The Life and Times of the Thunderbolt Kid: A Memoir was published by Broadway Books in October 2006 and is Bryson’s autobiography — or rather, his memoir of growing up in Des Moines, Iowa, in the 1950s, when the city had department stores with pneumatic-tube systems, when children roamed unsupervised for entire days, when nuclear tests were visible from the backyard, and when the young Bryson believed himself to be the Thunderbolt Kid, a superhero capable of vaporizing annoying adults with a beam from his eyes.

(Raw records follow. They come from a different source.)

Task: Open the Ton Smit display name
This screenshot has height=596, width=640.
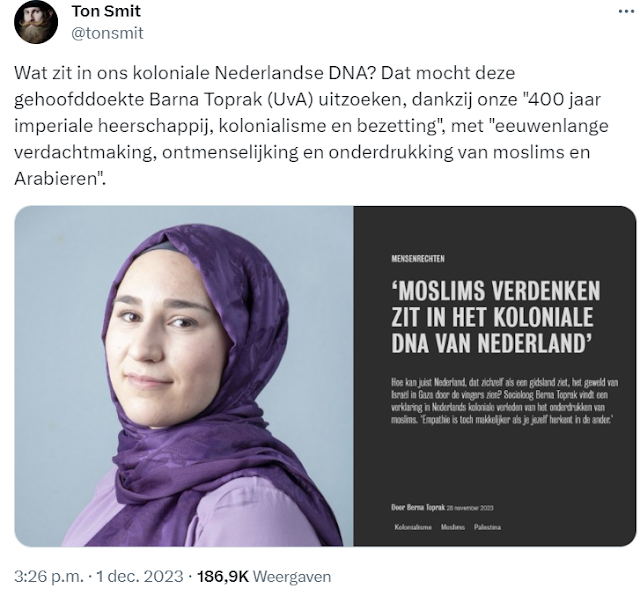Action: 106,11
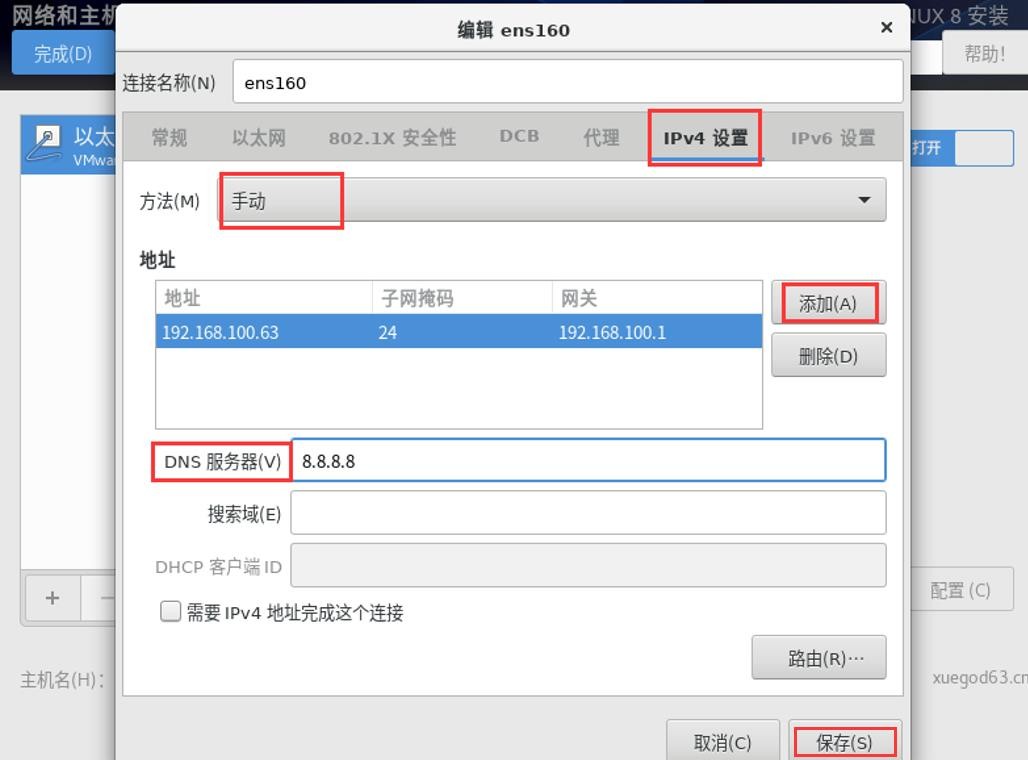The image size is (1028, 760).
Task: Switch to the 常规 tab
Action: (x=168, y=138)
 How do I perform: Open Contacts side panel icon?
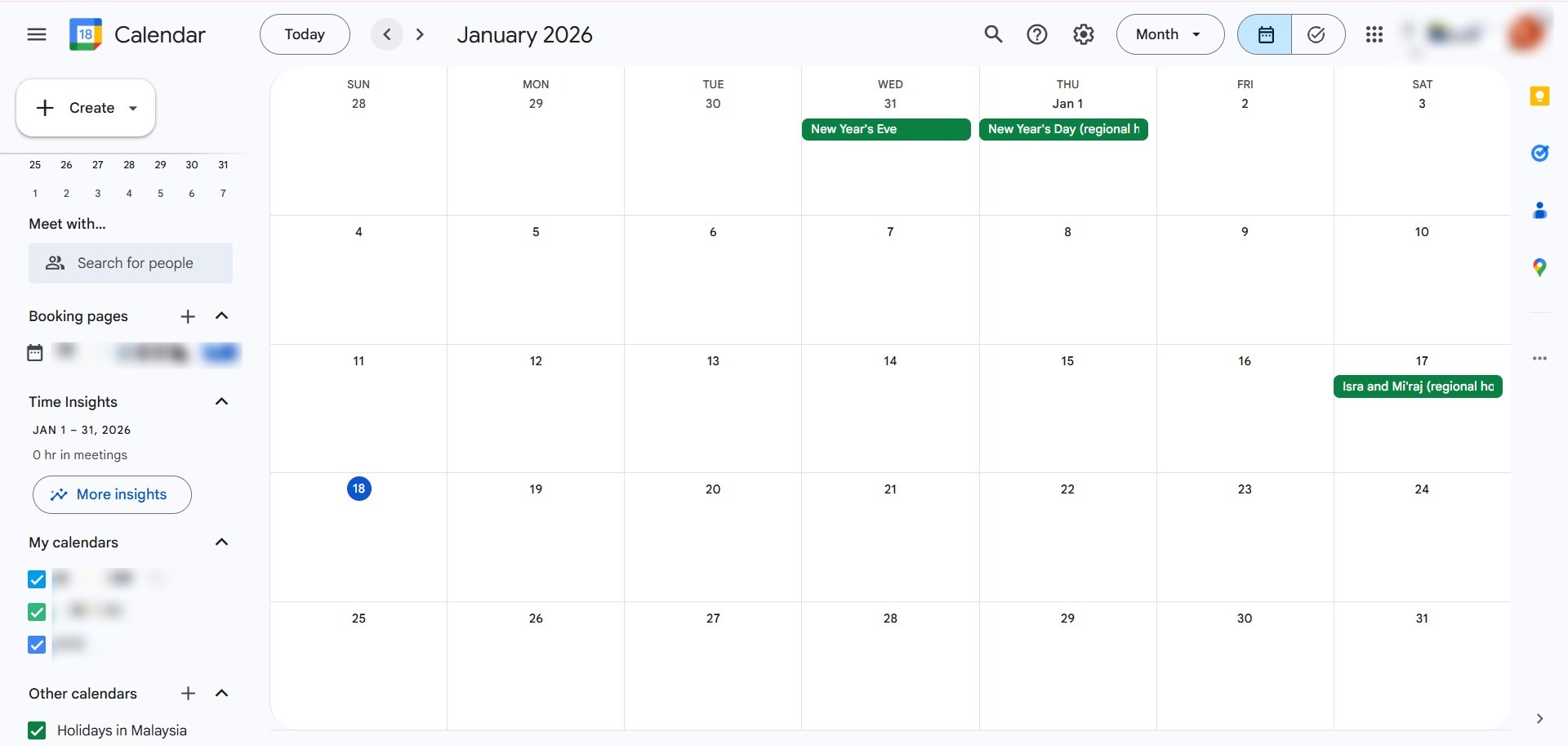point(1539,211)
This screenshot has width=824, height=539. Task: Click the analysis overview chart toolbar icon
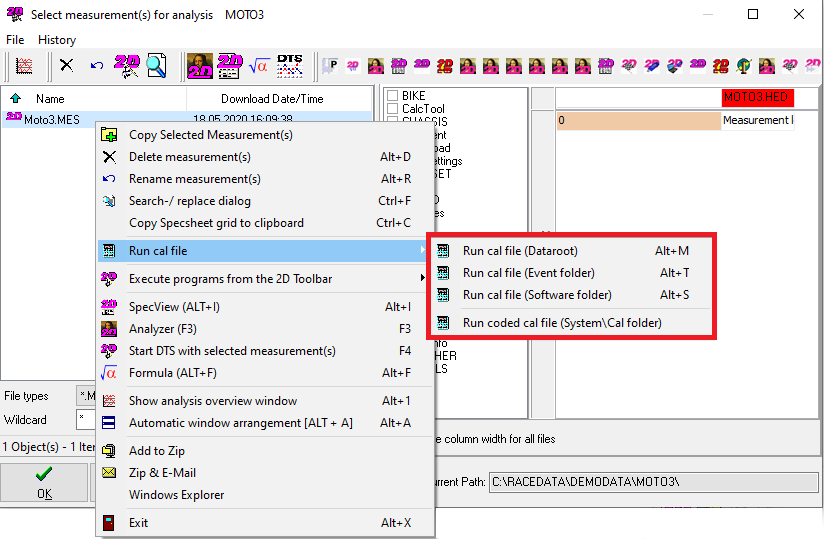point(24,66)
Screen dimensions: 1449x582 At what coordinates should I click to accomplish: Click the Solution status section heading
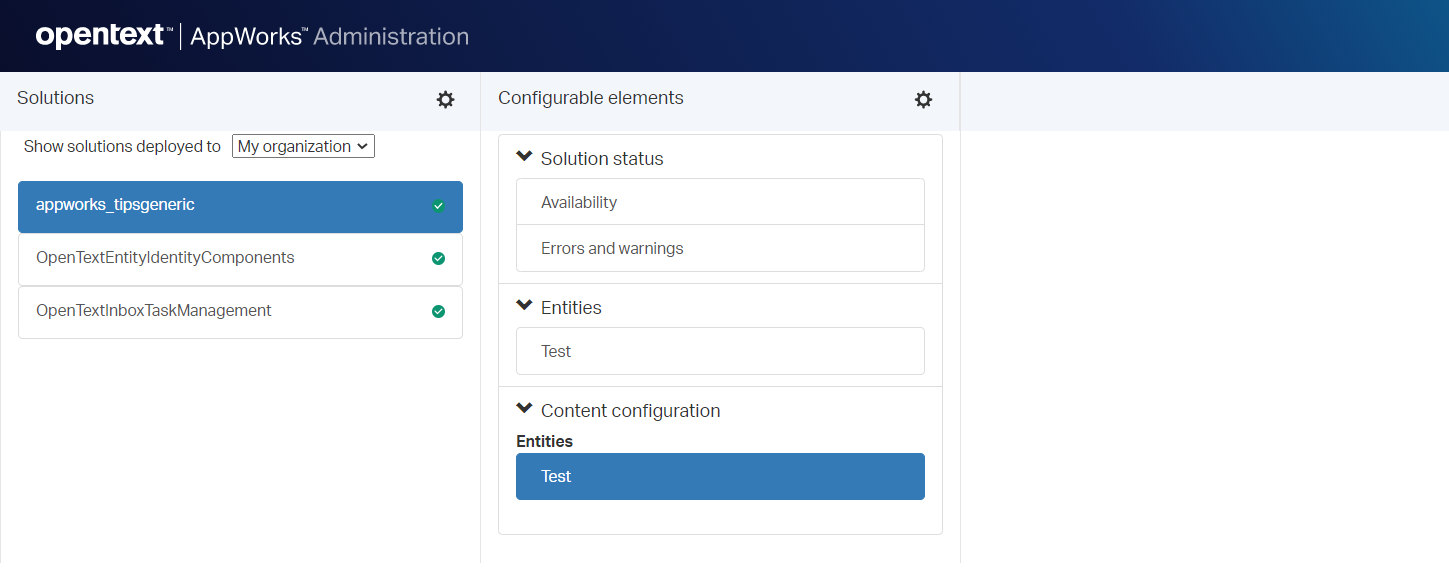[602, 159]
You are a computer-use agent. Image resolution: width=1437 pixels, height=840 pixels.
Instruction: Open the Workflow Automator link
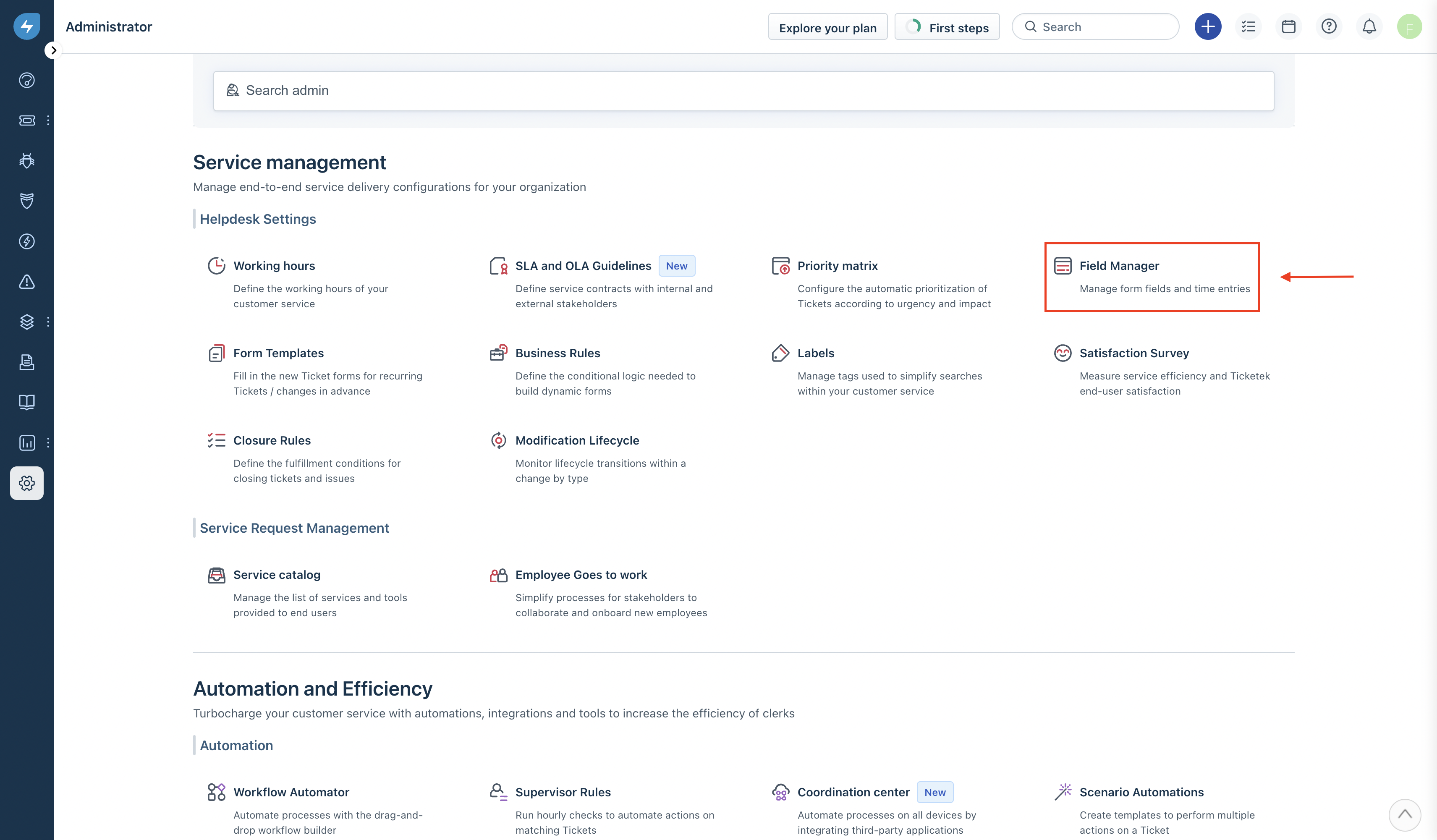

The memoir is both personal (Bryson’s family, his school experiences, his first jobs) and cultural (the rise of television, the nuclear anxiety, the consumer prosperity, the racial segregation that Bryson, as a white child in a white city, barely noticed until much later). The combination of comic reminiscence and social history produces Bryson’s most personal and, at times, most moving book.
The Lost America
Bryson’s Des Moines is a vanished world: a city of locally owned stores, neighborhood cinemas, afternoon newspapers, and children who walked everywhere unaccompanied. The memoir’s undercurrent of loss — for a kind of American life that no longer exists — gives the comedy its emotional weight. Bryson knows he is describing a world his grandchildren will find as alien as the eighteenth century.
Collecting The Life and Times of the Thunderbolt Kid
First edition (Broadway Books, New York, 2006): Boards with dust jacket.
Approximate market values:
- Fine in dust jacket: $40–$100
- Very good: $15–$40
Projected values (2026–2036): Moderate appreciation. The memoir is Bryson’s most personal book and has an enduring readership.